Ricard Foyé (Survivor 41)
Ricard and Shan's Survivor 41 alliance was powerful, volatile, and ultimately, after they decided to turn on each other, incredibly moving. Ricard ended up one immunity challenge short of mostly likely making it to final tribal council and winning it all, and his unapologetically aggressive game-play would be a thrill to watch up against other all-stars.
Shan Smith (Survivor 41)
One could make an argument for Shan's inclusion based solely upon wanting to have her and Ricard's partnership back again, but that's just one reason to have Shan back. As the "mafia pastor" of her season, Shan made big moves (sometimes too big) and relished her moments of villainy (even though she was a huge fan favorite throughout). She'll be one of the most anticipated returning all-stars of whatever season she makes it back on.

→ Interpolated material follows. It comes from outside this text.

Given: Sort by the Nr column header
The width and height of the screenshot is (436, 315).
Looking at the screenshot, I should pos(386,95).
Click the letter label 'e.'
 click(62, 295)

Vecepia Towery (Survivor: Marquesas)
Here's where the show can really get nuts. As the first of only two Black women to ever win Survivor, it would be a testament to how far the show has come in its inclusion mandate to invite her back to the far more diverse game Survivor is now. What's more, since Vecepia was not invited back to the all-champions Winners at War season, this would be her chance to show everyone that the show made an error in undervaluing her game when she won season four.

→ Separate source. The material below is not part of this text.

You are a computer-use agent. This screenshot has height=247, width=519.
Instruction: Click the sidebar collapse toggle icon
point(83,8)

Victoria Baamonde (Survivor: Edge of Extinction)
The strategy in Edge of Extinction was all over the map, but time and again Victoria showed an instinct to make big moves and play a heavily strategic game. She was at the center of a handful of her season's biggest blindsides, and might actually manage to be a little bit underestimated in an all-star setting, which one imagines is exactly where she'd want to be.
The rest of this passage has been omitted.